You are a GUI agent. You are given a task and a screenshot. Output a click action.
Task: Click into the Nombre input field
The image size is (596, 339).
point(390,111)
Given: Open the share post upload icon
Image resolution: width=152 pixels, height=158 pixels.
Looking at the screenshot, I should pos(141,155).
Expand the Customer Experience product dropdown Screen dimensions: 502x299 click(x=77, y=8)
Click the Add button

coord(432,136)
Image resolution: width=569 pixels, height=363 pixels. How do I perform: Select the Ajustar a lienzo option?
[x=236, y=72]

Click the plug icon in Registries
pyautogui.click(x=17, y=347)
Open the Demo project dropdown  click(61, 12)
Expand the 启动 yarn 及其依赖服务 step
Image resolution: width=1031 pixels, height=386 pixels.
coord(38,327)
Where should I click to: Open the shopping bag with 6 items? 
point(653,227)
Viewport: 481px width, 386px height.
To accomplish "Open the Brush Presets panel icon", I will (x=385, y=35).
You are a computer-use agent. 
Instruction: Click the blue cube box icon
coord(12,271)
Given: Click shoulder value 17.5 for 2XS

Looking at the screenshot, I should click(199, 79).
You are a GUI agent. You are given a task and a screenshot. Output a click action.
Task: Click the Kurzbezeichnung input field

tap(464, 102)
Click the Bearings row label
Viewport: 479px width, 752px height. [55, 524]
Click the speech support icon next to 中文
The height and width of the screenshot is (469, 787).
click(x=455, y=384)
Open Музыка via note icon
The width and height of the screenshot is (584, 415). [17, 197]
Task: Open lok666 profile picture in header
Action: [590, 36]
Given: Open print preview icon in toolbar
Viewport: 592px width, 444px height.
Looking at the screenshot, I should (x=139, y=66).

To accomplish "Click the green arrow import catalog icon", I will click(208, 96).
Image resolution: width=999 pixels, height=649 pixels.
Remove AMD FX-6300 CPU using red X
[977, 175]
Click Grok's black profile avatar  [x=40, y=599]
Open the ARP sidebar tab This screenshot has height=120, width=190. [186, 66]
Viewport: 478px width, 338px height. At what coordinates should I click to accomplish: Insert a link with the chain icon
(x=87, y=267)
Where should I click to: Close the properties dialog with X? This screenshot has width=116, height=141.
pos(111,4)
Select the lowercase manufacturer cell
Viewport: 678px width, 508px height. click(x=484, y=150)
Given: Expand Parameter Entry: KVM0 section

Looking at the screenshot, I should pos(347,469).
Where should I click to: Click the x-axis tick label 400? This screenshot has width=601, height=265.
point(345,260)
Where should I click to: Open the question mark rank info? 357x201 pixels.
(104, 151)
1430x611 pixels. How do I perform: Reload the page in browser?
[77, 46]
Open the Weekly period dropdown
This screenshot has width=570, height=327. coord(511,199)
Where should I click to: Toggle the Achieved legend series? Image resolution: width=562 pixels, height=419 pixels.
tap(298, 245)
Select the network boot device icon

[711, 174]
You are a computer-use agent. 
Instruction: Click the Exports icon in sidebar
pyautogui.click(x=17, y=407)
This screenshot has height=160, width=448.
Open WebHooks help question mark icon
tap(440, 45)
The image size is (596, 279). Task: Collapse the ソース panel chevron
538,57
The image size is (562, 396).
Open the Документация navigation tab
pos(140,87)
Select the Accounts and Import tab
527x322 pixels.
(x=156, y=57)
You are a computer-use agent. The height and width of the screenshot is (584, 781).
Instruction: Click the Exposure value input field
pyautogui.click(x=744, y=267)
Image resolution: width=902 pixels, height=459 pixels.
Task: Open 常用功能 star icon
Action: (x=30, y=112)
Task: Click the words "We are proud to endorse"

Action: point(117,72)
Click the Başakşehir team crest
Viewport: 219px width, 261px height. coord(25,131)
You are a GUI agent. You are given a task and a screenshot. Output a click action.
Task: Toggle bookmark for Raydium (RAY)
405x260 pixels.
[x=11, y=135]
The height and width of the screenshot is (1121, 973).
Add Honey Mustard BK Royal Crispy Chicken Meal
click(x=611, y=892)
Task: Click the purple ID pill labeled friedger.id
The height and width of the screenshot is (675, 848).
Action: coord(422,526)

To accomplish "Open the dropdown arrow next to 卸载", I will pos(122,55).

— Task to complete —
Pull out each line of the material above that contains the word "perform".

— Finished exercise —
Image resolution: width=569 pixels, height=363 pixels. How do I perform: Select the Ajustar a lienzo option?
1430x611 pixels. How do I perform: Reload the page in browser?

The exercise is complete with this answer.